QUOTED PASSAGE:

— Start —

Manage a Pipeline Project

Organize multi-schema pipelines for team collaboration.

Overview

A production DataJoint pipeline typically involves:

Multiple schemas — Organized by experimental modality or processing stage
Team of users — With different roles and access levels
Shared infrastructure — Database server, object storage, code repository
Coordination — Between code, database, and storage permissions

This guide covers practical project organization. For conceptual background on pipeline architecture and the DAG structure, see Data Pipelines.

For a fully managed solution, request a DataJoint Platform account.

Project Structure

Use a modern Python project layout with source code under src/:

my_pipeline/
├── datajoint.json          # Shared settings (committed)
├── .secrets/               # Local credentials (gitignored)

— End —

DATA:
— Start —

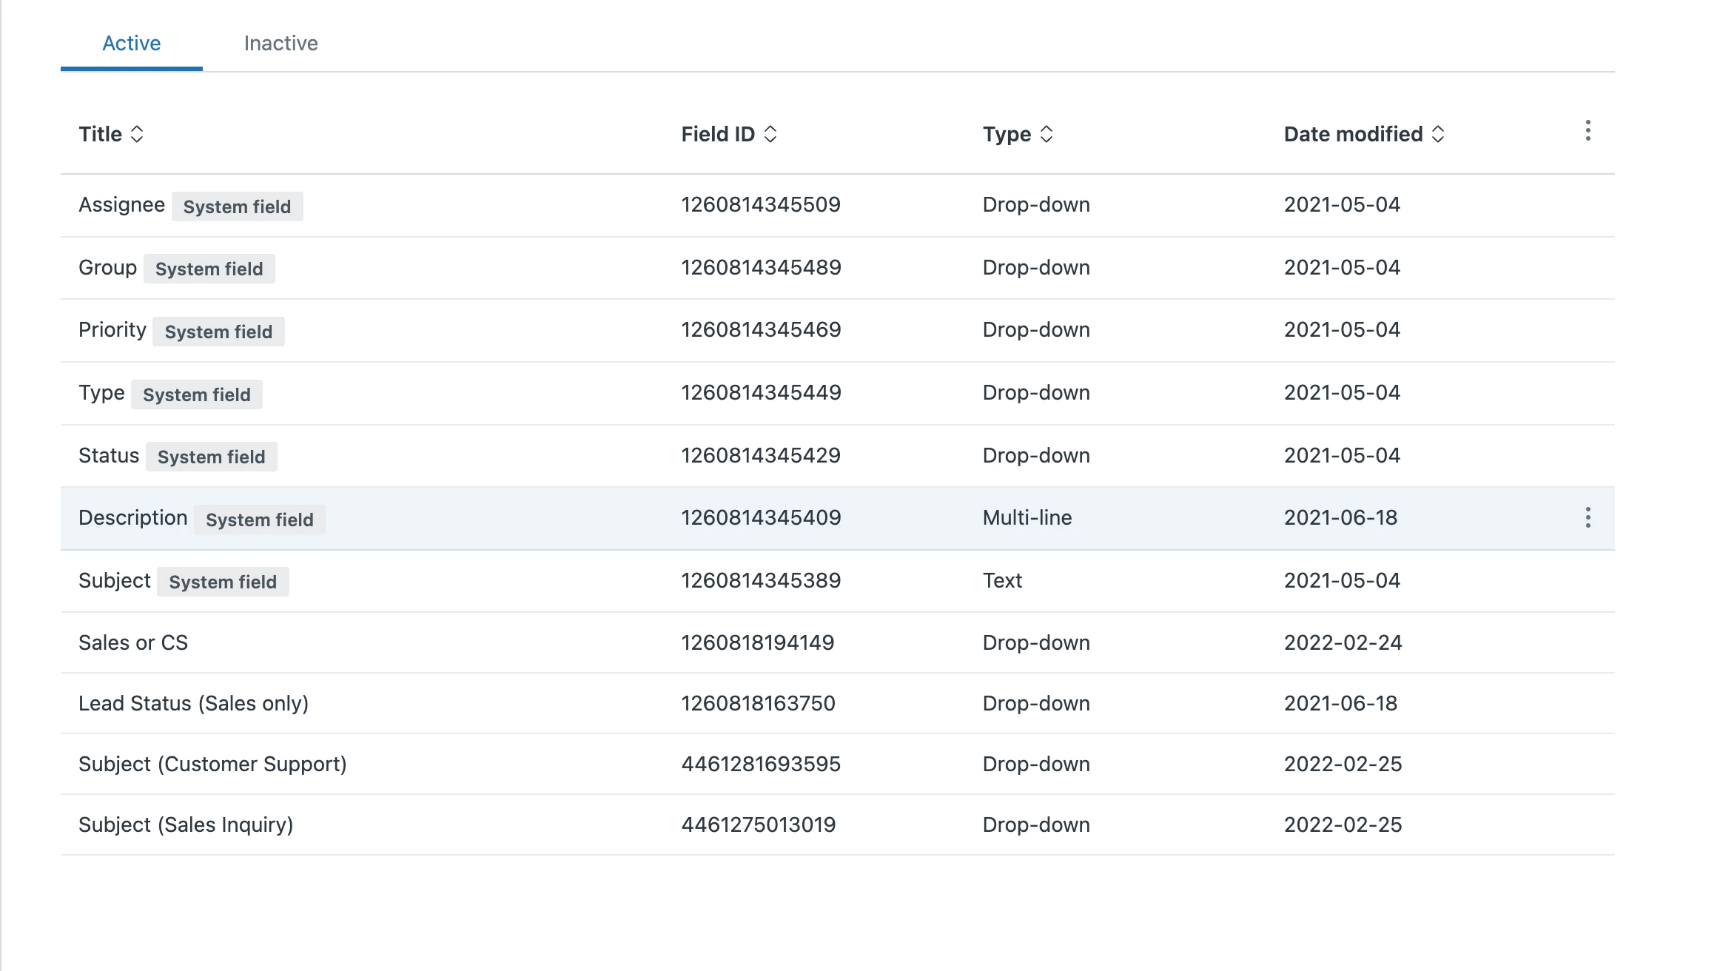
Task: Open the Description row options menu
Action: (x=1588, y=517)
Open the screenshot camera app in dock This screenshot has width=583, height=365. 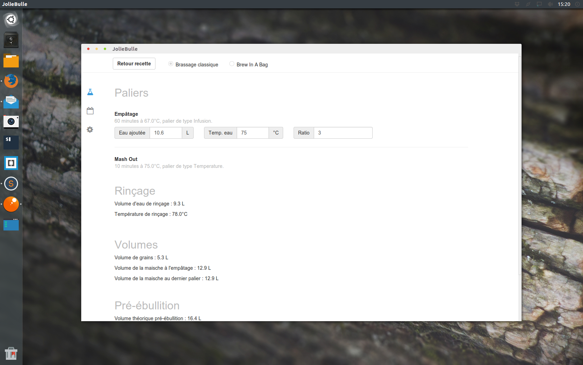[x=11, y=122]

— End —

GIVEN REQUEST: Write what comes next in the guide on managing a DataJoint pipeline project, picking up right after its last line.

WRITTEN RESPONSE:
│   ├── database.password
│   └── storage.credentials
├── .gitignore
├── pyproject.toml          # Package metadata and dependencies
├── README.md
├── src/
│   └── my_pipeline/
│       ├── __init__.py
│       ├── subject.py      # subject schema
│       ├── session.py      # session schema
│       ├── ephys.py        # ephys schema
│       ├── imaging.py      # imaging schema
│       ├── analysis.py     # analysis schema
│       └── utils/
│           └── __init__.py
├── tests/
│   ├── conftest.py
│   └── test_ephys.py
└── docs/
    └── ...

One Module Per Schema

Each module defines and binds to its schema:

# src/my_pipeline/ephys.py
import datajoint as dj
from . import session  # Import dependency

schema = dj.Schema('ephys')

@schema
class Probe(dj.Lookup):
    definition = """
    probe_type : varchar(32)
    ---
    num_channels : int32
    """

@schema
class Recording(dj.Imported):
    definition = """
    -> session.Session
    -> Probe
    ---
    recording_path : varchar(255)
    """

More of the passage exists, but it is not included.